__Exercise directions__:
Rewrite the entries as a numbered list, starting at the line containing "The image size is (895, 445)." and running through the last of the entries, with blank lines and pictures left out.
[begin Material provided]
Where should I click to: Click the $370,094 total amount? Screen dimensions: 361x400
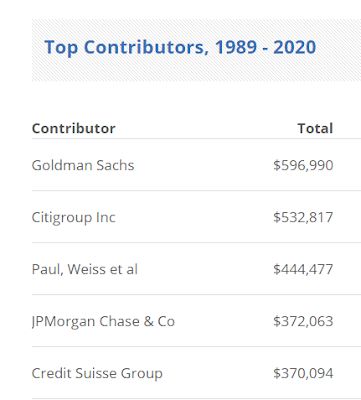click(303, 373)
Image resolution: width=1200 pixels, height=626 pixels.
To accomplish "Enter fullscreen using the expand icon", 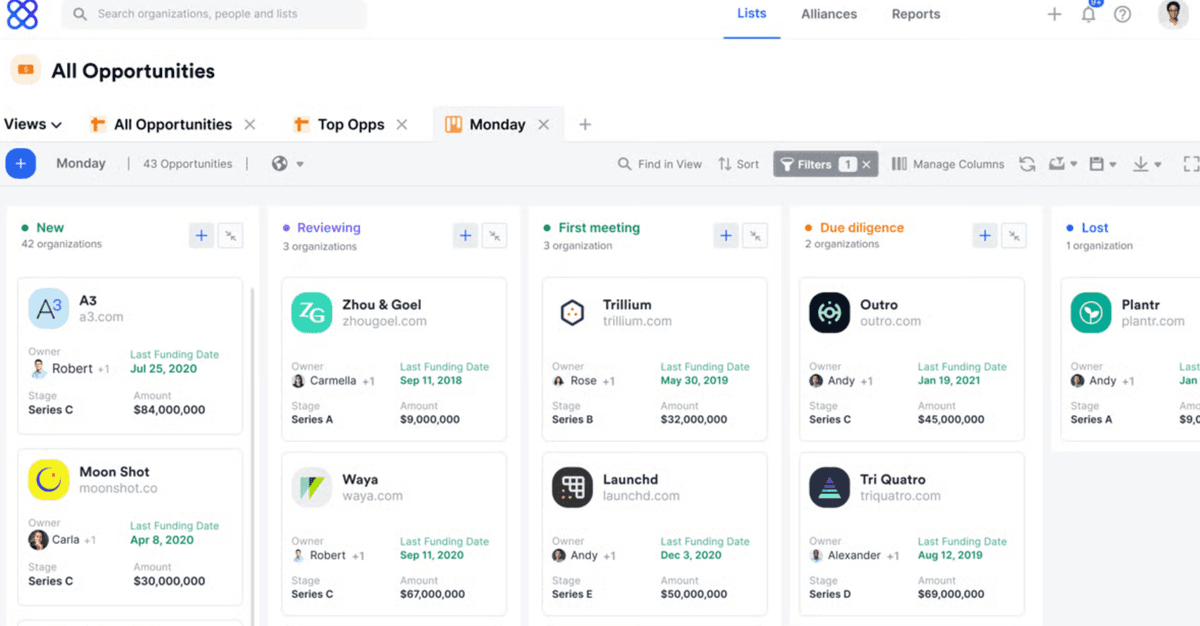I will 1190,164.
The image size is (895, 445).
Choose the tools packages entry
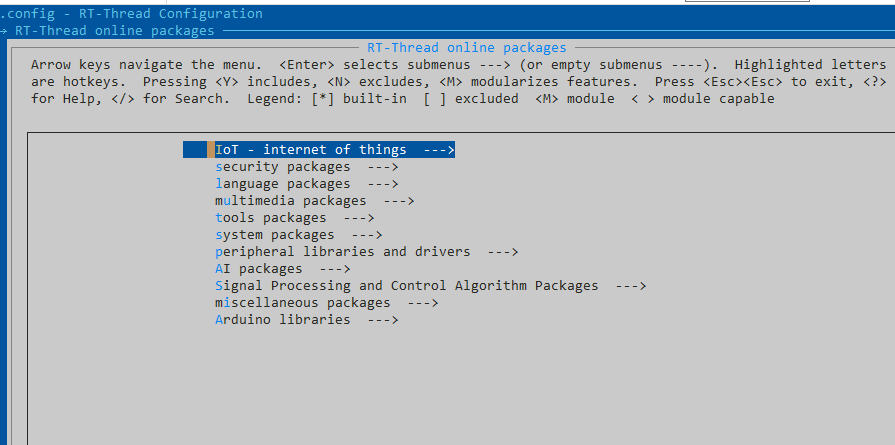click(x=271, y=218)
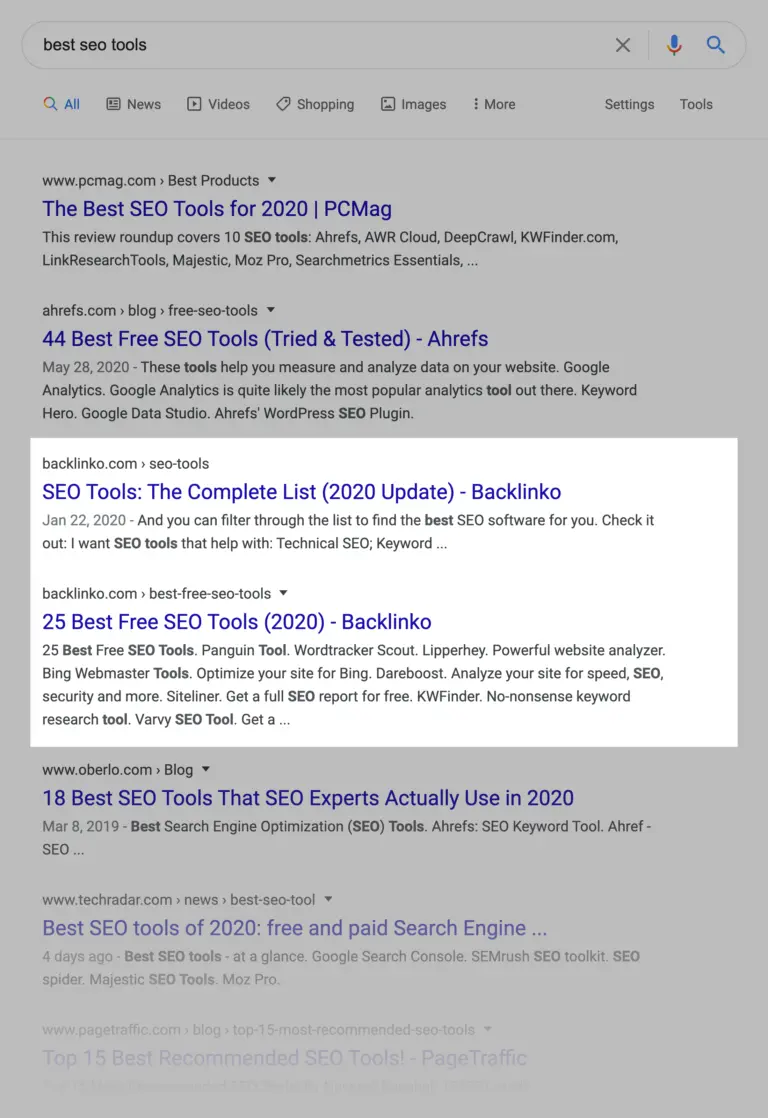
[end Material provided]
__The completed task__:
1. The image size is (895, 445).
2. Choose the tools packages entry
3. click(x=271, y=218)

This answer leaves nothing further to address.